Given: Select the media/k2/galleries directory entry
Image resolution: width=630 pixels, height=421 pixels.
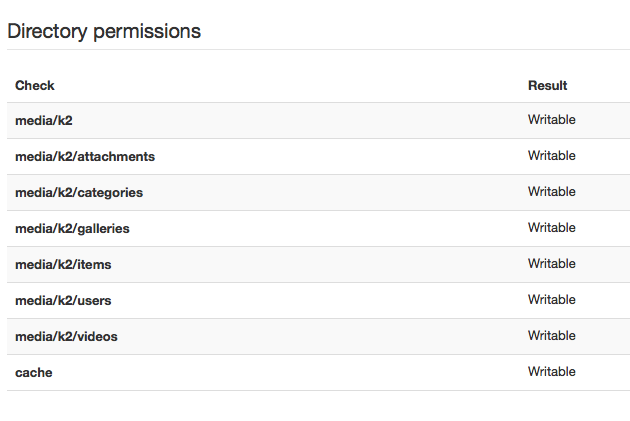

* * *

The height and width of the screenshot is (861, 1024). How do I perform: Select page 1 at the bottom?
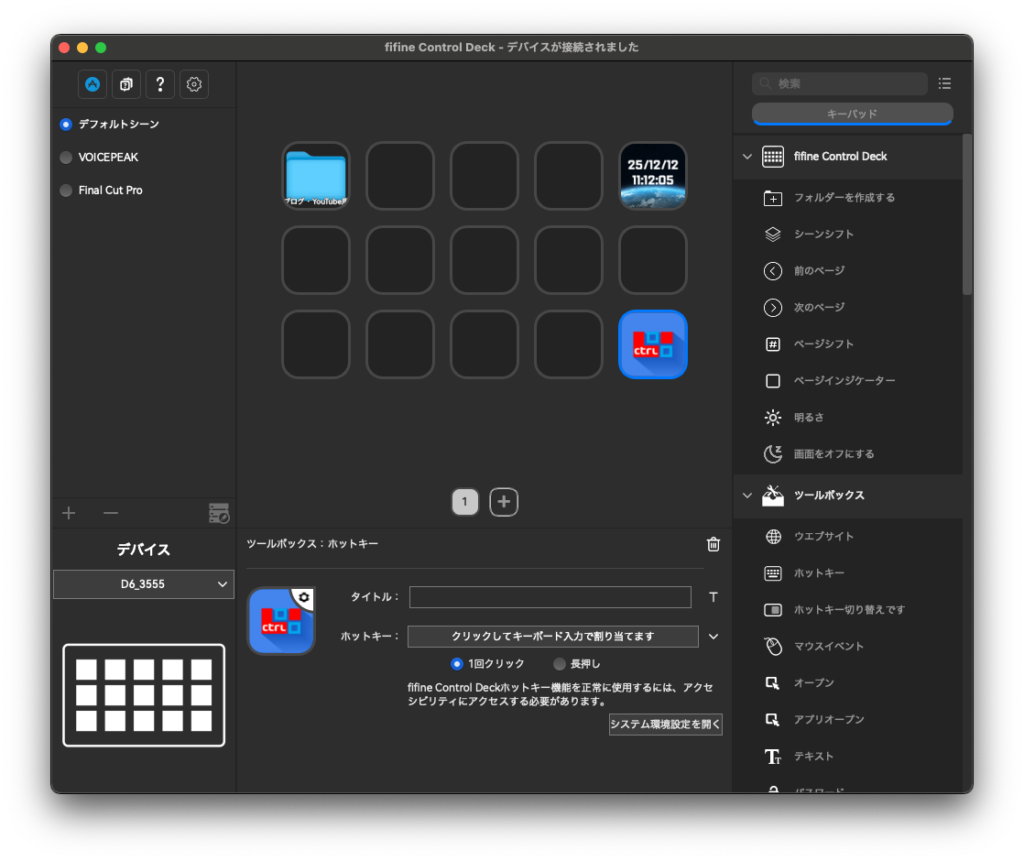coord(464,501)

* * *

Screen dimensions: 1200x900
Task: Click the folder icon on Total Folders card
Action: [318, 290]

What this task involves: Copy out the range of lines above starting at the line with "Given: Select the" and ending at the line with "Image resolution: width=630", exactly and including both.

Task solution:
Given: Select the media/k2/galleries directory entry
Image resolution: width=630 pixels, height=421 pixels.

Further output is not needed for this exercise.